E/O: A+O ✗ 3 - NAD - ⊘ill/toxic
BP: 118/76 P: 86  R: 18  SAT: 98% RA  T: 36.7 ℃

Significant localized tenderness on the upper anteromedial aspect of the Lt leg; equal leg circumference on both sides;  no colour changes, Lt leg not warmer than the contralateral side; no calf tenderness; dorsalis pedis/pos. tibial pulses symmetrical; capillary refill normal.

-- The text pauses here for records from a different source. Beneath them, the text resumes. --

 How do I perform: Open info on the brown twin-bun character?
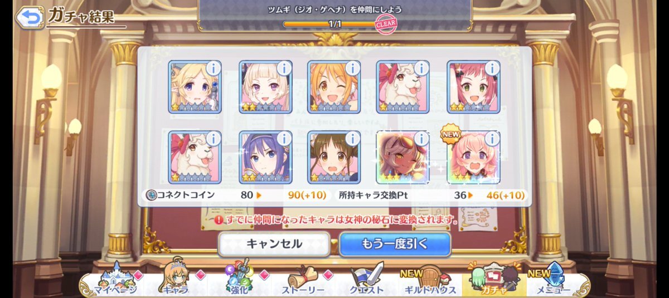[x=352, y=138]
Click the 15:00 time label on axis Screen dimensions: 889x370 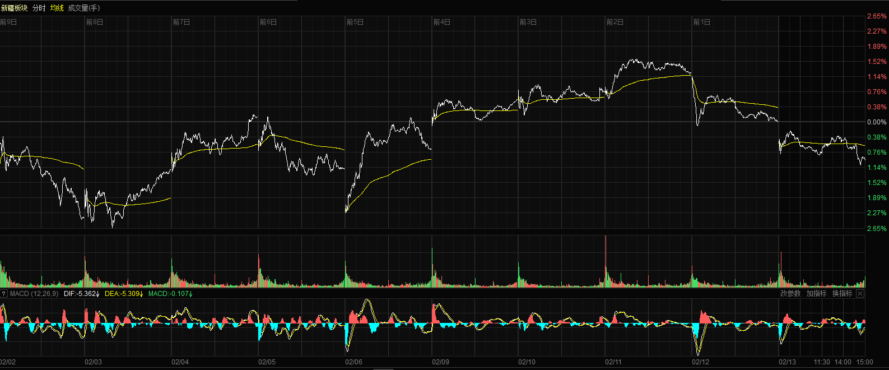[864, 362]
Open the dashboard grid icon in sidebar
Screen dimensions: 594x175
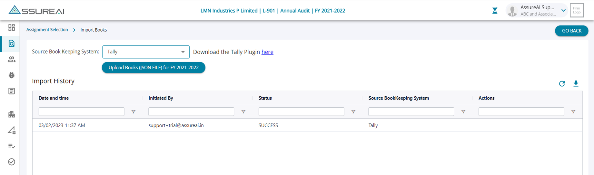point(12,27)
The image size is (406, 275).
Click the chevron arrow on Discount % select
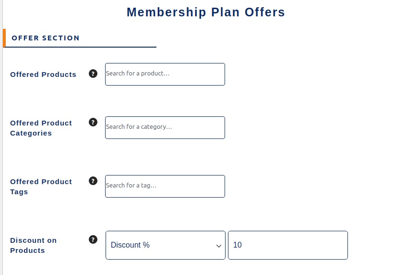219,246
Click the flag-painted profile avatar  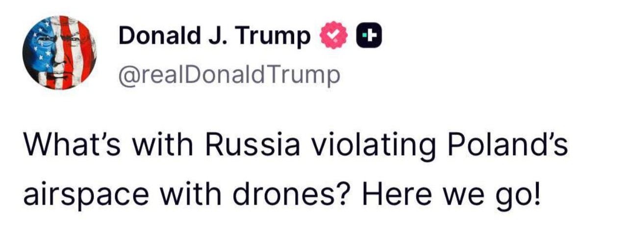tap(59, 52)
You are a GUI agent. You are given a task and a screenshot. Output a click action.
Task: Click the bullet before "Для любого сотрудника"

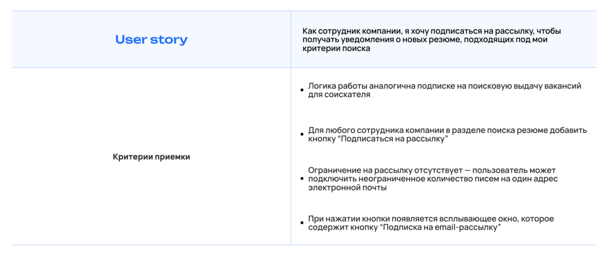pyautogui.click(x=302, y=134)
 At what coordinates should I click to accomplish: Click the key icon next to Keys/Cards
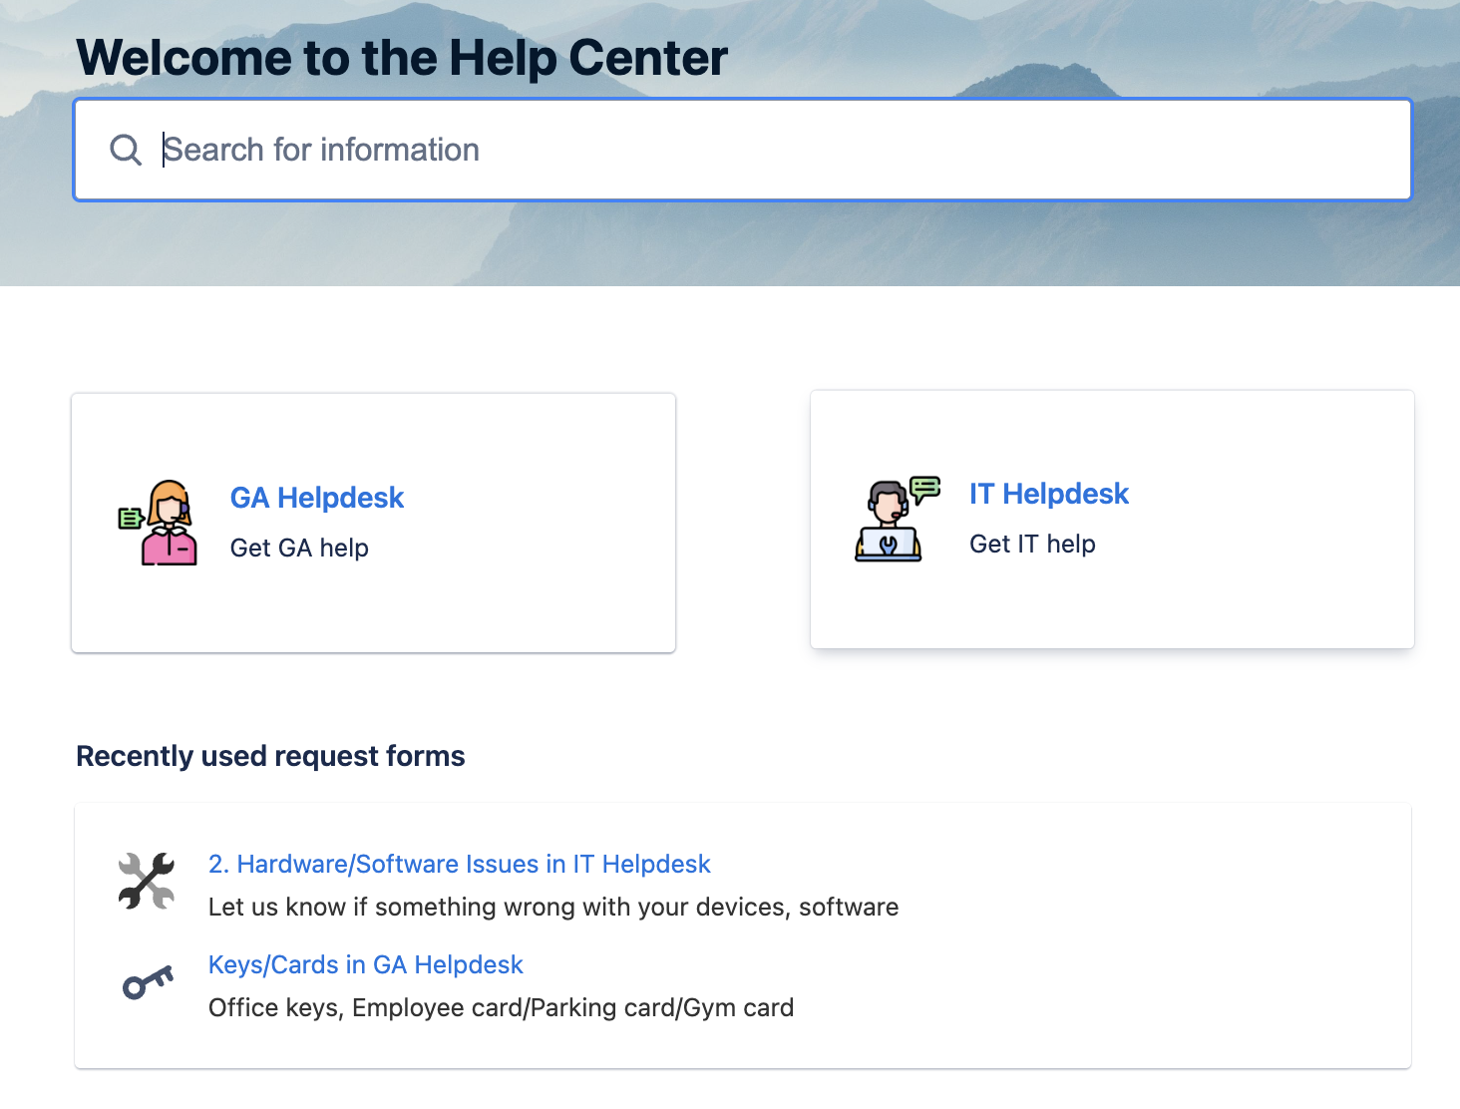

CVS, Resp, Abdo exams unremarkable.

CBCD, Rapid Metabolic Panel (RMP), INR, all Ⓝ
U/S ➜ 2cm clot in the saphenous vein; no DVT; 

I/P: 36 y/o healthy ♀ with superficial venous thrombosis (SVT) precipitated by danazol. 
Stop danazol; pain management (warm/cold compress, elevation, compression stockings, NSAIDs); discuss pros and cons of NSAIDs alone vs full anticoagulation ✗ 4wk; F/U with GP in 7-10 days; discharge home with F/U precautions;   

Discussion (1)

Increased risk of thromboembolism if, ≤5cm from the saphenofemoral/saphenopopliteal junction (deep venous system), thrombus ≥5cm in length, +ve medical risk factors for DVT; These patients may benefit from anticoagulation (Rx decision should be individualized); otherwise Rx with NSAIDs, pressure stockings, elevation, warm/cold compress.

Optimum agent,dose, duration unclear; fondaparinux, UFH, LMWH, and warfarin all effective and can be used.

Repeat U/S may be necessary based on physical exam and physician’s discretion.

Remember DVT can occur in the ipsi- or contralateral lower limb in patients with SVT.